Every day, wealthy investors make spending, philanthropic and even career decisions to help make the world a better place.
But when it comes to investing, few investors act with the same sense of purpose—yet.
For UBS Investor Watch: “Return on values,” we surveyed more than 5,300 investors in 10 markets on sustainable investing. We found that, while some investors understand the basic concept, confusion about sustainable investing terms, its various approaches and even its impact, is widespread. For example, investors make little distinction among the three major sustainable investment approaches: exclusion, integration and impact investing (to make this easier, we included a glossary below).
Better education often leads to higher adoption. Sustainable investors, for example, are influenced by multiple sources, including professional Advisors, family, friends and media.
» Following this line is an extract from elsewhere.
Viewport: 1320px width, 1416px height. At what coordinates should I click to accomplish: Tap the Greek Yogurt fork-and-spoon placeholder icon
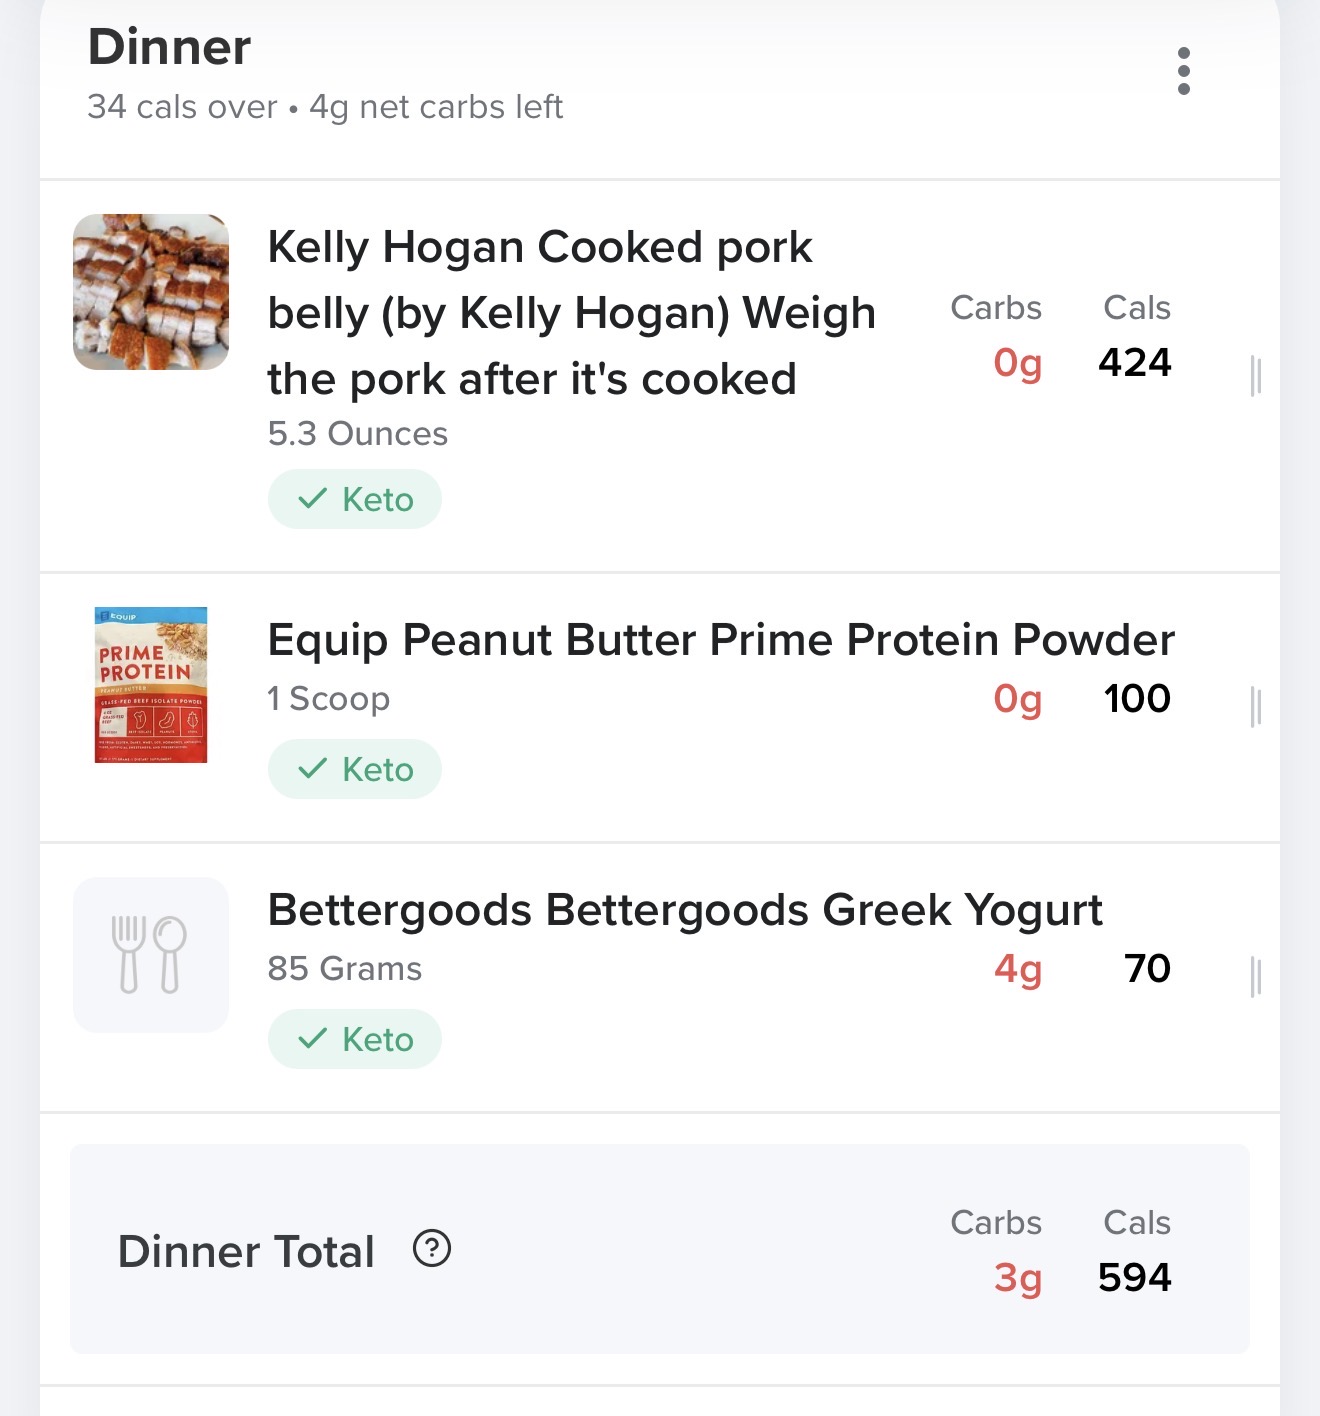click(151, 955)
Nine in 10 cite an advisor’s impact on their decision to invest sustainably.
Adoption of sustainable investing varies dramatically across countries. For example, the emerging markets of China and Brazil indicate they have the highest rates of adoption, while only 12% of US investors have any sustainable investments.*
Few investors expect to sacrifice returns when investing sustainably. In fact, 82% believe the returns of sustainable investments will match or surpass those of traditional investments. Investors view sustainable companies as responsible, well-managed and forward-thinking—thus, good investments.
If investors prove to be right, more companies will likely adopt sustainable practices. Perhaps then, the world will be a better place indeed.